Figure 3. Anti-Dll4 treatment perturbs hematopoiesis following irradiation.

(A) Flow cytometric analysis of the percentage of myeloid (CD11b⁺) cells, T lymphocytes (CD3⁺ cells), and B lymphocytes (B220⁺) in the BM and PB, revealing an increase in both myeloid BM and PB content and a decrease in T and B lymphocyte BM content in anti-Dll4 treated mice. (B) Flow cytometric analysis of the percentage of stem/progenitor cells, namely HSPCs (Sca1⁺Flk1⁻) and EPCs (Sca1⁺Flk1⁺), revealing that anti-Dll4 treatment does not significantly affect these populations, notwithstanding the trend (p = 0.07) towards and increase of BM HSPCs. Data are means ± s.e.m. *, p<0.05, **, p = 0.07; data represents one of three experiments in which n = 3. (C) Colony counts from methylcellulose culture of Lin^- cord blood-derived cells reveal anti-Dll4 treatment in vitro induces an increased HSPCs potential to differentiate to the myeloid lineage (CFU-G and CFU-M), an effect independent upon anti-Notch1 treatment.
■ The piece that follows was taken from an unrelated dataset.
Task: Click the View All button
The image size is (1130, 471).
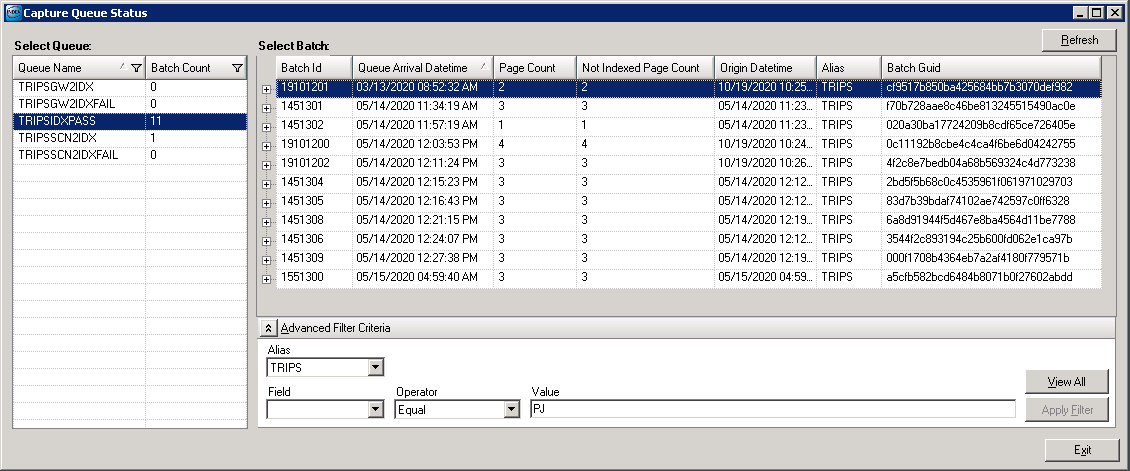Action: coord(1066,382)
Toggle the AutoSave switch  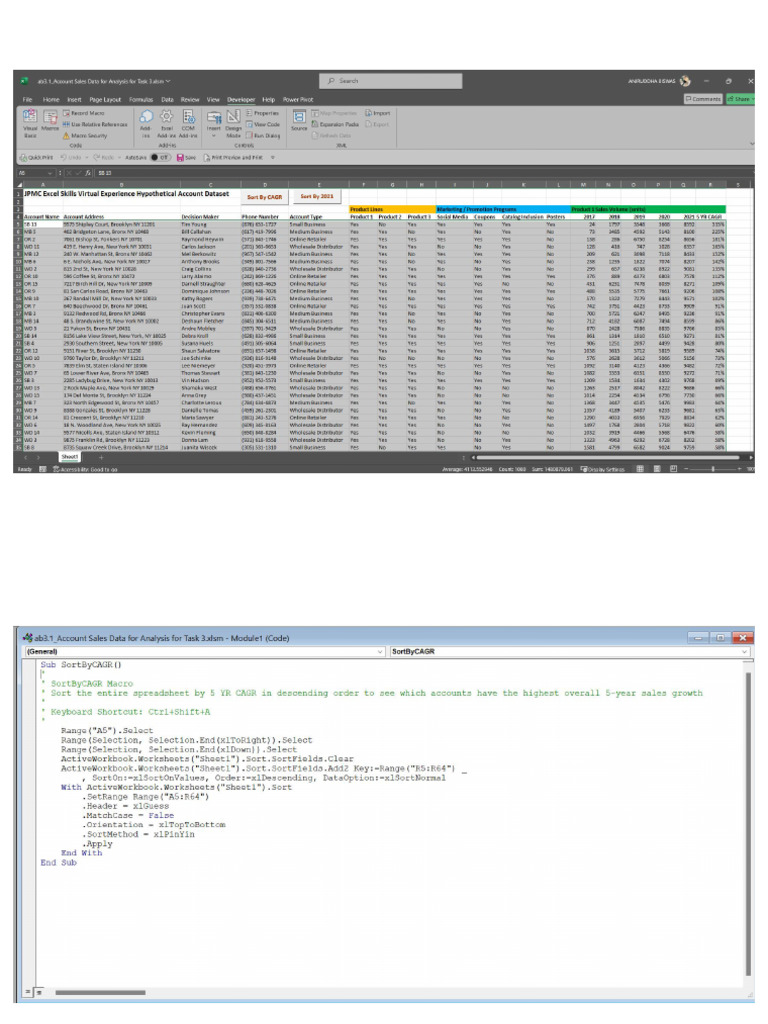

Anti-Notch1 treatment, independent of combined anti-Dll4 treatment, induces a decrease in HSPCs potential to differentiate to the erythrocytic lineage (CFU-E), and decreased HSPCs differentiation potential (total colony number). All treatments reduced multipotent HSPCs (CFU-GEMM). Data are means ± s.e.m. *, p<0.05; n = 4.